Friday, September 3, 2021

Messy and Alot

      

      Being a mom is a lot.  Everything that is expected of us is a lot.  Sometimes I get overwhelmed by the amount of things that are needed from me.  Sometimes I get overwhelmed because no one will help me.  Sometimes, when I ask for help, I feel bad that I need any kind of help in the first place because of the reactions that I get.  Please don't misunderstand that I love this life and the little people that are in my life.  I love all of my village that helps me through these rough times but it is still a lot.   There are so many things that I have to do to keep everything running smoothly.  Why am I made to feel like a total failure as a mom if I need a little bit of help to do stuff?  Why am I made to feel like if I can't do it ALL myself it is such a burden for everyone else?  I help people all day and everyday and never make them feel that way so why are these unattainable expectations only reserved for moms. 
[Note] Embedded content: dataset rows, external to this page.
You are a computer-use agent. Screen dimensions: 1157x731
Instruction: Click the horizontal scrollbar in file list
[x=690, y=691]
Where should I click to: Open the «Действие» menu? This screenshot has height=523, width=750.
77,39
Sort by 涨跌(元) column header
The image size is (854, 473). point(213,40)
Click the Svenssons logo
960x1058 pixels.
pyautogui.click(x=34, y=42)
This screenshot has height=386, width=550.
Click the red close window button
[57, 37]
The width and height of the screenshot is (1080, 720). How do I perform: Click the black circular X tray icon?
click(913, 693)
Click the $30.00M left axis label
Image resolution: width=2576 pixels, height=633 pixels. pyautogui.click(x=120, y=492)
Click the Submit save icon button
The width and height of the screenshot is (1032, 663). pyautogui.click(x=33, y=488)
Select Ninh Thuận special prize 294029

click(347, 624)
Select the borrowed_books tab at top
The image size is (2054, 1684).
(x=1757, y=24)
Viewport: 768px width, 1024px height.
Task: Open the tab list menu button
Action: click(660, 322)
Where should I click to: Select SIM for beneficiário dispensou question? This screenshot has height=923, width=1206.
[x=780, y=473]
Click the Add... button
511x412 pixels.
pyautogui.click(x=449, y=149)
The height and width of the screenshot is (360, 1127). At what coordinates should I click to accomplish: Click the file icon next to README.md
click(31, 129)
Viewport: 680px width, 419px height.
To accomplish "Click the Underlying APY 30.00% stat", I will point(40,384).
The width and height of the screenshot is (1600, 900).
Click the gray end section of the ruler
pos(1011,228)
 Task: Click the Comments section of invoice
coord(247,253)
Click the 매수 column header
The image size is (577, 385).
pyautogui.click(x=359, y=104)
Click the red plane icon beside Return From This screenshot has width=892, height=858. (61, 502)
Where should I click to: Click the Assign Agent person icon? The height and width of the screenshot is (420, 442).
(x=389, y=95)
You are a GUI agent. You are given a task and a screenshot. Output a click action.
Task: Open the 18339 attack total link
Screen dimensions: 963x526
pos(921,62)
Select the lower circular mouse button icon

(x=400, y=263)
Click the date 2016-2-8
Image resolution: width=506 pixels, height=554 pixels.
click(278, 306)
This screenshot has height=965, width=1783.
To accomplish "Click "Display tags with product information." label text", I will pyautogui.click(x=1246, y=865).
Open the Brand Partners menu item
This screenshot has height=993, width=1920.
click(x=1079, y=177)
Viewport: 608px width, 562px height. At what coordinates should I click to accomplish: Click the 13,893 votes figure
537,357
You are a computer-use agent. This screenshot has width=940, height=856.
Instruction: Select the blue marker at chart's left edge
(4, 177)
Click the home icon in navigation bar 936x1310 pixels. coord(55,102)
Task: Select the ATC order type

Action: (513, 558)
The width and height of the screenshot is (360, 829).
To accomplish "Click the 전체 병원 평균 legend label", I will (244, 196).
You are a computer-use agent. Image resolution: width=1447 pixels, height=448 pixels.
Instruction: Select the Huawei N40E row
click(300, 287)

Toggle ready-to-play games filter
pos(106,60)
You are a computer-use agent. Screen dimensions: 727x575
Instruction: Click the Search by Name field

     All day everyday I help my girls with everything.  I help them get their stuff together for school.  I help them with breakfast.  I help them with laundry, cleaning their rooms, cleaning up spills and everything in between.   I help them with literally every aspect of their lives and never make them feel like they are a burden because of it.  I would never want them to feel that way.  My love for them makes me want to help them and to make sure that they always feel like their mom is there for them.  Therefore, it makes me incredibly frustrated if I need help and I am met with animosity.   Things like the kids homework or getting them packed up it is a huge imposition on anyone else to do the job that apparently I am "supposed" to be doing.  It is a frustrating spot to be in.   

     A mom is not a huge imposition when needing assistance and should not be made to feel that way.  We exist to make everyones life easier.  For some reason if we stop juggling one ball and someone has to do something that they don't normally have to do because we don't have the time, energy, or strength to do what we normally do we are not failures.  I have not failed anyone.  Yes moms are superwomen but why do we have to be.  Why is it so hard to find support the way we literally support every other human that we are in contact with?  Why are we the only ones that don't get a pass?  We are in charge of keeping the house clean, keeping the kids fed, and keeping the clothes washed, the dishes washed, the fun actives planned, emotions in check, the floors vacuums, the bathrooms cleaned, the sheets washed, the beds made, the baby happy, the fights settled, and a whole lot more.  So GOD FORBID we need any help to do ONE of the 10 million things that we do on a daily basis.

     Moms are not asking for the world.  Moms are not asking for everyone to take over all their responsibilities while they sit around and watch Netflix all day.  Although that might be nice for one day.   We are all asking for a little assistance.  We just want people to give up a few minutes of their time to help us so we can have a few minutes of our lives back.  Moms should not feel bad at this simple request.  Yet sometimes they do.  Trying to make everyone comfortable around me all the time is slowly making myself slip away.  I can see shadows of my old life pop up and then quickly fade away again.  I love my girls.  I live for my girls.  I love helping people so why is it such a chore to help me.  After all these big feelings that we moms feel all day and every day it would be nice to get some support that does not feel like we had to break down and beg for it.  If you are mom and have had any of these feelings please know that you are not alone.  Please know that I know it is a lot sometimes.  Please know that if you ask this mom for help I will never make you feel like less than.  Because that is how it should be.